### [Problèmes à résoudre]
**1)** Répondez aux questions suivantes à l'aide du texte sur l'invalidité.
(a) À combien d'assurés le régime général a-t-il versé une pension d'invalidité en décembre 2023 ?
(b) Quel est le coût total de ces prestations pour l'assurance maladie ?
(c) Quelle tranche d'âge concentre les trois quarts des bénéficiaires ?
**2)** Relevez dans le texte sur l'invalidité toutes les pathologies citées comme motif principal d'invalidité, avec le nombre d'avis indiqué pour chacune.
**3)** Prolongez le texte sur l'invalidité à la suite de sa dernière phrase.

### [Texte étudié]
>>>

Invalidité: les pistes de réforme de la Cour des comptes

Publié le 26 mai 2025


La Cour des comptes a émis plusieurs recommandations visant notamment à encourager le maintien dans l’emploi des personnes en invalidité à l’occasion de la publication, le 26 mai 2025, de son rapport sur l’application de la loi de financement de la Sécurité sociale (RALFSS) pour 2024. 
Le régime général a versé une pension d’invalidité à un peu plus de 700000 assurés en décembre 2023, dont 57 % de femmes, et à plus de 830000 assurés au moins une fois pendant l’année. 27% des personnes concernées relevaient, en 2023, de la première catégorie (et donc en état d’exercer une activité professionnelle), 71% en catégorie 2 (présumées incapables de travailler) et 2% en catégorie 3 (incapables de travailler et nécessitant l’aide d’une tierce personne).
Le coût total de ces prestations pour l’assurance maladie s’élève à 7,5Mds€ (hors allocation supplémentaire d’invalidité), en hausse de 15,5% à périmètre constant entre 2018 et 2023, soit à peine plus que l’inflation (+13,9%). Les pathologies les plus fréquemment déclarées comme motif principal d’invalidité sur près de 67000 avis médicaux favorables à une admission en invalidité concernent les troubles dépressifs (12400), les cancers du sein (3200) et les accidents vasculaires cérébraux et les lombalgies (1500 chacun). Les personnes âgées de 50 à 62 ans concentrent les trois quarts des bénéficiaires d’une pension d’invalidité.

<<<

### [Données extraites]
>>>

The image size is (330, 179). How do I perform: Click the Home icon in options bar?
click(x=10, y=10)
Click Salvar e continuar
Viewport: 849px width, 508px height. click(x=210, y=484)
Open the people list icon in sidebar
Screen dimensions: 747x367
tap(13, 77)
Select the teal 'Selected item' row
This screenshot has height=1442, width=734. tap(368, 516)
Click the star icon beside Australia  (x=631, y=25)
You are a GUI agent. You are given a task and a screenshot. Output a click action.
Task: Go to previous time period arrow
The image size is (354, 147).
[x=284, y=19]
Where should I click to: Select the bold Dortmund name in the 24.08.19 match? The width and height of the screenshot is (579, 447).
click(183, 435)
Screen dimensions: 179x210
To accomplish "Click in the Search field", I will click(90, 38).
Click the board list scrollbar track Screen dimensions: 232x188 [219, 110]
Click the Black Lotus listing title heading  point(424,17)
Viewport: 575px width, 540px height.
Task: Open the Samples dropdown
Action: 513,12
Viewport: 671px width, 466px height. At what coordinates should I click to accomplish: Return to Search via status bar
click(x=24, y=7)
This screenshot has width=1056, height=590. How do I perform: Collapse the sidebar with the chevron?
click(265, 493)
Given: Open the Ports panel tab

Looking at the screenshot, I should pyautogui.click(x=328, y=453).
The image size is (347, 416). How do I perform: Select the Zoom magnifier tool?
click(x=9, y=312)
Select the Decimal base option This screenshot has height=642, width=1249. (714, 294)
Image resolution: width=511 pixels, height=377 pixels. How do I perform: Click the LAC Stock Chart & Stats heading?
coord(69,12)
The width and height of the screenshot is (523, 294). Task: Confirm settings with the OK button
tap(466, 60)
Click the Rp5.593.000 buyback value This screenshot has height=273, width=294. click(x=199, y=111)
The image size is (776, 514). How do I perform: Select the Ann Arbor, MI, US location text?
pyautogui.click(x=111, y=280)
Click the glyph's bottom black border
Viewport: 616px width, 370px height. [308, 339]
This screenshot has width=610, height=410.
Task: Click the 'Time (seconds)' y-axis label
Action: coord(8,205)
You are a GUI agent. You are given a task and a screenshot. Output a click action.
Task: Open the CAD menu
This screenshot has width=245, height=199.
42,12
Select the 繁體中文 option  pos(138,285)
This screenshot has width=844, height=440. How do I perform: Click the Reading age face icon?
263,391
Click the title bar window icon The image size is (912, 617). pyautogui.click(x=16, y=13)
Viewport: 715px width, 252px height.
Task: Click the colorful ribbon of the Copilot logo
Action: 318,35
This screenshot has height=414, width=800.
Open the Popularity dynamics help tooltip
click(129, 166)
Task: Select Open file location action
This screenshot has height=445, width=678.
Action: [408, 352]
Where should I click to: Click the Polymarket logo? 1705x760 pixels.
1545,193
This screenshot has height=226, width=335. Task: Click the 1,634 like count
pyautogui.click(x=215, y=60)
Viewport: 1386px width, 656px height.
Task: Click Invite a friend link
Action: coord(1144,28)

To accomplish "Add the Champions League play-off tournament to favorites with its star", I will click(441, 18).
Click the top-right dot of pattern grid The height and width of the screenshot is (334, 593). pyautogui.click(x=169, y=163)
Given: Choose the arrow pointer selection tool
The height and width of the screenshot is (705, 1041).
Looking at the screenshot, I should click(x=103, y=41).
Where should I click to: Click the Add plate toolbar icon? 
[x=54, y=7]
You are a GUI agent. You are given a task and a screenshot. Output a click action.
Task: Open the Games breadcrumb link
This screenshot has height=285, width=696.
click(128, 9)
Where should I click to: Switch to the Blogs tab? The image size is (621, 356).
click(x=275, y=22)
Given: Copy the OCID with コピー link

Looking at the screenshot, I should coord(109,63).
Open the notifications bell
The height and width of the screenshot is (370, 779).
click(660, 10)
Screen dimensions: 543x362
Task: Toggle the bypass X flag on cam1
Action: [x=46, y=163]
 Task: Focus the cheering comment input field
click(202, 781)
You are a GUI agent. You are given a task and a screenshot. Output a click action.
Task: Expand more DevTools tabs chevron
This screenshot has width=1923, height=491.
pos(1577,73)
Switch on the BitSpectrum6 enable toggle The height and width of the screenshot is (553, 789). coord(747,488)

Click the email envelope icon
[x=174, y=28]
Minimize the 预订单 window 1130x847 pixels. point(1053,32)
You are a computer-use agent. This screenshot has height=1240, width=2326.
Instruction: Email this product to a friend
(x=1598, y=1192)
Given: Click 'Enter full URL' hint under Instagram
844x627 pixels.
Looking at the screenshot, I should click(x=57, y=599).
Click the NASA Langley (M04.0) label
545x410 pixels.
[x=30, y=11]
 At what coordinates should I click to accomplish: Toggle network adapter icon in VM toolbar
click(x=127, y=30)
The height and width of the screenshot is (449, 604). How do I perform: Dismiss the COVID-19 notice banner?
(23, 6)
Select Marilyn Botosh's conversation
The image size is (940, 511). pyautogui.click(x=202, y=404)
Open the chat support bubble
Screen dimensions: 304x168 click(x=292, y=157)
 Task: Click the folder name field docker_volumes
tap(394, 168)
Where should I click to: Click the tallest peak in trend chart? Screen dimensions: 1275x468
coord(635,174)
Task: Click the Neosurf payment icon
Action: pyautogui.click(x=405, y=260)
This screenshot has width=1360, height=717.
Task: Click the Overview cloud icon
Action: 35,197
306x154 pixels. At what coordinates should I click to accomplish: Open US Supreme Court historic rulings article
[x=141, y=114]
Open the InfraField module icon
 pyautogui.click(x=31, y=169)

<<<

### [Corrigé]
**1)**
(a) À un peu plus de 700000 assurés.
(b) 7,5Mds€, hors allocation supplémentaire d'invalidité.
(c) Les personnes âgées de 50 à 62 ans.

**2)**
- Troubles dépressifs : 12400
- Cancers du sein : 3200
- Accidents vasculaires cérébraux : 1500
- Lombalgies : 1500

**3)**
En termes d’évolution, la forte augmentation observée entre 2010 et 2019 en lien avec le recul de l’âge légal de retraite de 60 à 62 ans a été stoppée net par la pandémie de Covid. Si le retard pris dans l’instruction des dossiers a été rattrapé en 2021 et 2022, les effectifs d’invalides ont de nouveau diminué en 2023 sous l’effet d’une inversion de la courbe démographique des 50-62 ans désormais orientée à la baisse (de 0,6% par an en moyenne au cours de la prochaine décennie).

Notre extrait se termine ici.